### Given records
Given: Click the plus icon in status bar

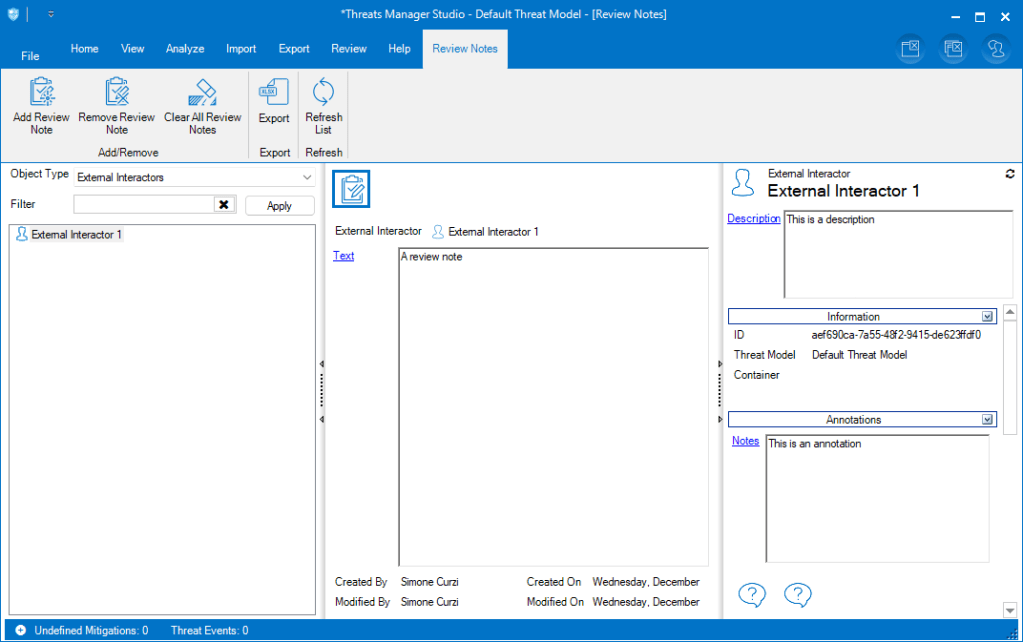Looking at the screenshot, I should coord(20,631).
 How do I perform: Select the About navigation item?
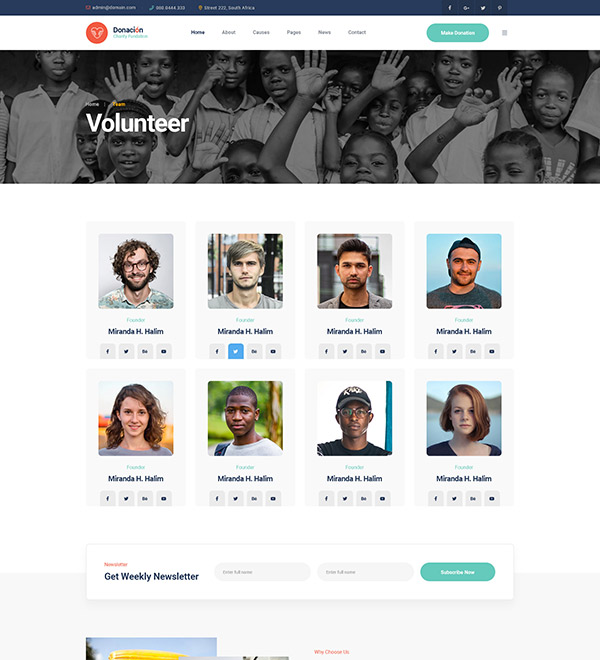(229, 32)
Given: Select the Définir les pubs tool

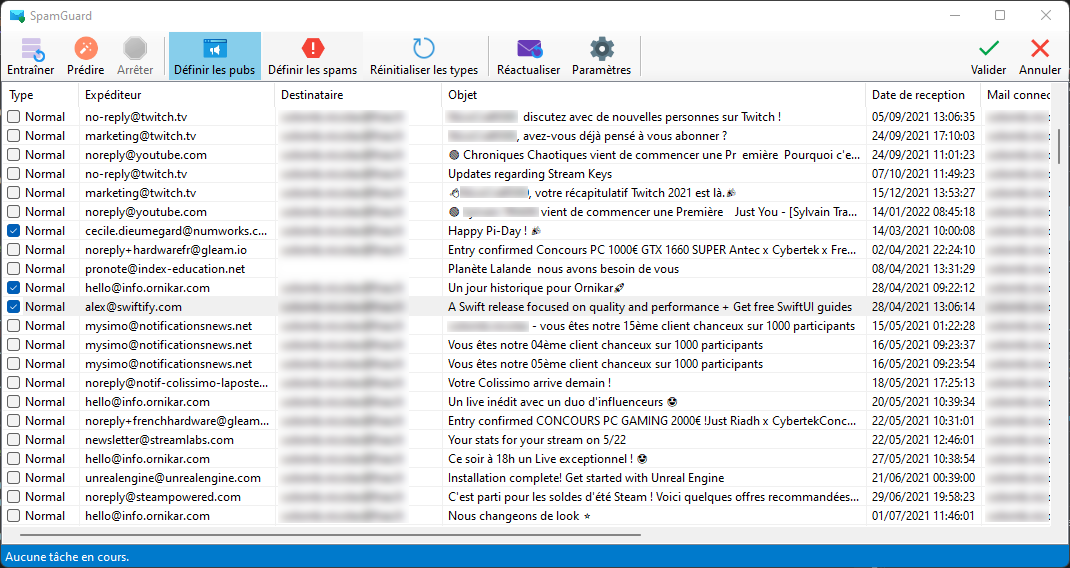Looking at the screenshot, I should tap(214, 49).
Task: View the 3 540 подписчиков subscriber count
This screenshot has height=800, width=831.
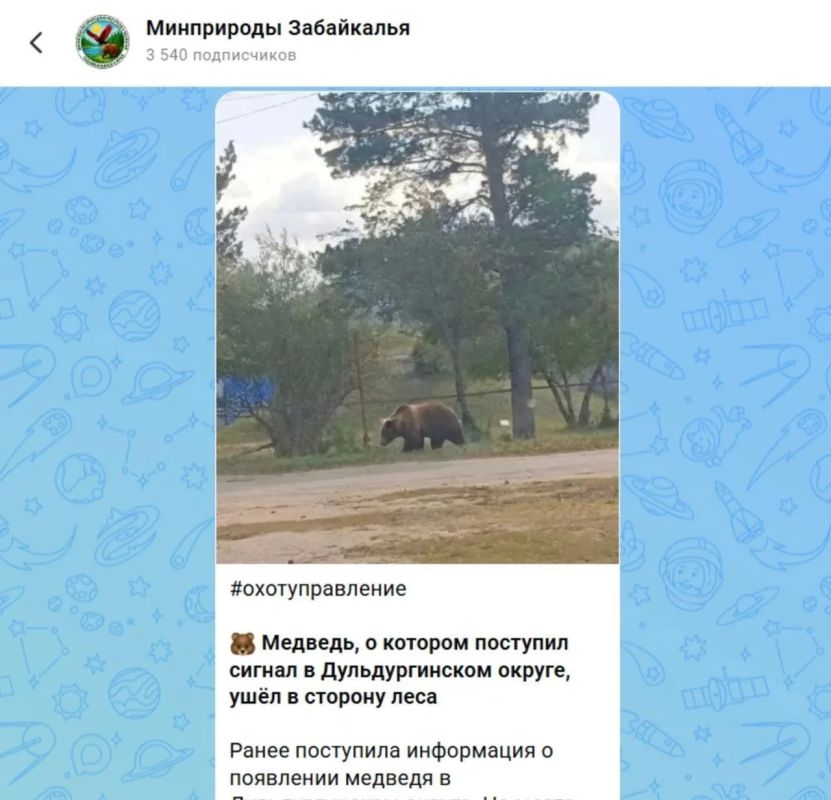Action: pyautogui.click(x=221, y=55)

### What you need to do
Exact reproduction is required. Output only the lines from the one with "How do I perform: Select" through the end of the listing above, both ends included, and no pictures.

### Result of this task
 How do I perform: Select the About navigation item?
(229, 32)
Given: Select the Définir les pubs tool

Looking at the screenshot, I should tap(214, 49).
Task: View the 3 540 подписчиков subscriber count
This screenshot has height=800, width=831.
Action: pyautogui.click(x=221, y=55)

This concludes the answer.